Nilai tukar rupiah menguat tipis ke level Rp16.904 per dolar AS seiring munculnya harapan de-eskalasi konflik antara Amerika Serikat dan Iran.


KOSONGSATU.ID – Mata uang rupiah ditutup menguat 7 poin atau 0,04 persen pada perdagangan Kamis (26/3/2026). Pergerakan positif ini membawa rupiah ke posisi Rp16.904 per dolar AS dari penutupan sebelumnya di level Rp16.911 per dolar AS. 

Penguatan tipis ini dipicu oleh respon positif pasar terhadap sinyal diplomatik dari Teheran yang mulai meninjau proposal negosiasi damai dukungan Amerika Serikat.

Analis pasar uang, Ibrahim Assuaibi, menilai bahwa pelaku pasar kini tengah mempertimbangkan peluang penghentian permusuhan di Timur Tengah. Meskipun Iran belum memberikan jawaban resmi, absennya penolakan langsung terhadap proposal tersebut memunculkan optimisme hati-hati di kalangan investor global.

Harapan De-eskalasi Konflik

Pasar keuangan merespons positif kemungkinan adanya jalan menuju perdamaian, meski ketidakpastian masih membayangi. Sinyal bahwa Iran sedang meninjau rencana de-eskalasi yang diajukan Washington menjadi angin segar bagi aset-aset berisiko, termasuk rupiah. Namun, Ibrahim mengingatkan bahwa kurangnya kejelasan status negosiasi tetap membuat para pedagang bersikap waspada.

“Pasar mempertimbangkan sinyal diplomatik sementara dari Tehran, di mana para pejabat dilaporkan sedang meninjau proposal yang didukung AS yang bertujuan untuk menghentikan permusuhan,” ujar Ibrahim Assuaibi dalam keterangan tertulisnya di Jakarta, Kamis (26/3/2026).
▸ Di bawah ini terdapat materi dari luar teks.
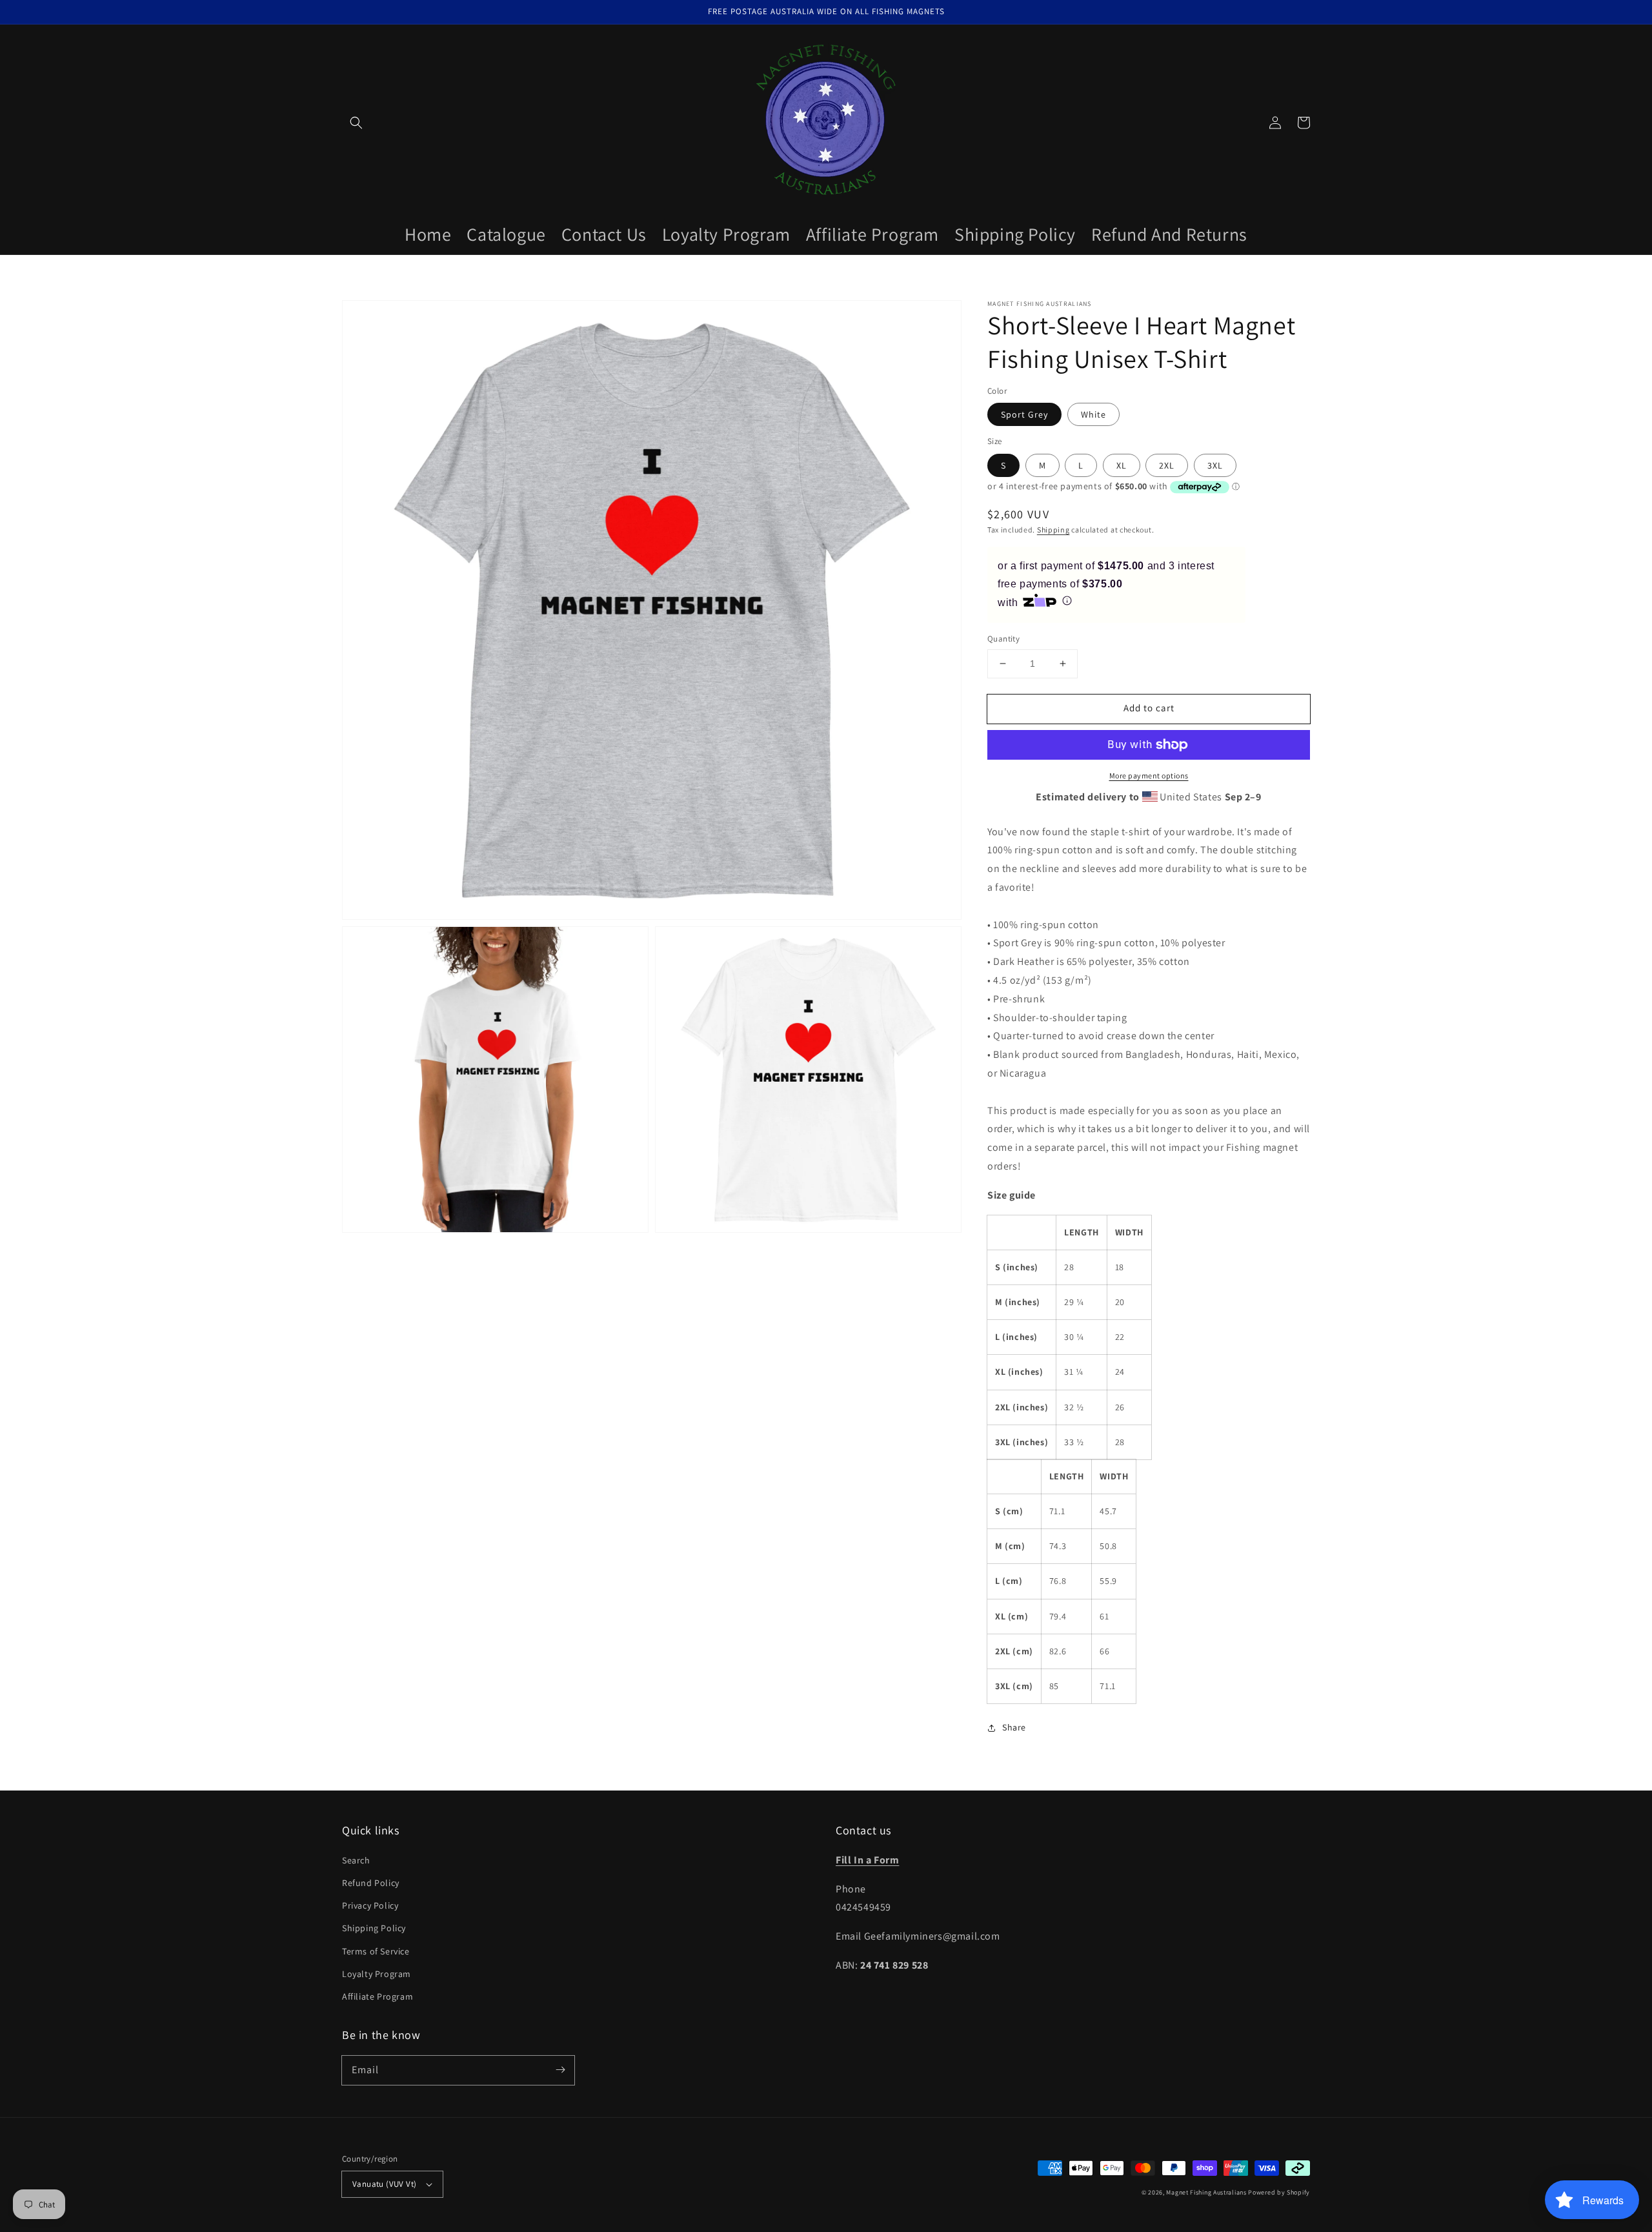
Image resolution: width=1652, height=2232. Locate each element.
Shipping (1053, 529)
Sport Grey (1024, 414)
Di sisi lain, pergerakan kurs Jakarta Interbank Spot Dollar Rate (JISDOR) Bank Indonesia juga mencatatkan penguatan. Kurs referensi tersebut bergerak ke level Rp16.903 per dolar AS dari posisi hari sebelumnya yang berada di angka Rp16.905 per dolar AS.

Fokus pada Selat Hormuz

Selain faktor diplomasi, fluktuasi harga minyak mentah dunia menjadi perhatian utama pasar. Selat Hormuz tetap menjadi titik fokus karena merupakan jalur transit bagi sekitar seperlima pengiriman minyak global. Ancaman terhadap keamanan di jalur tersebut dikhawatirkan akan memicu lonjakan harga energi yang bisa menekan mata uang negara importir minyak.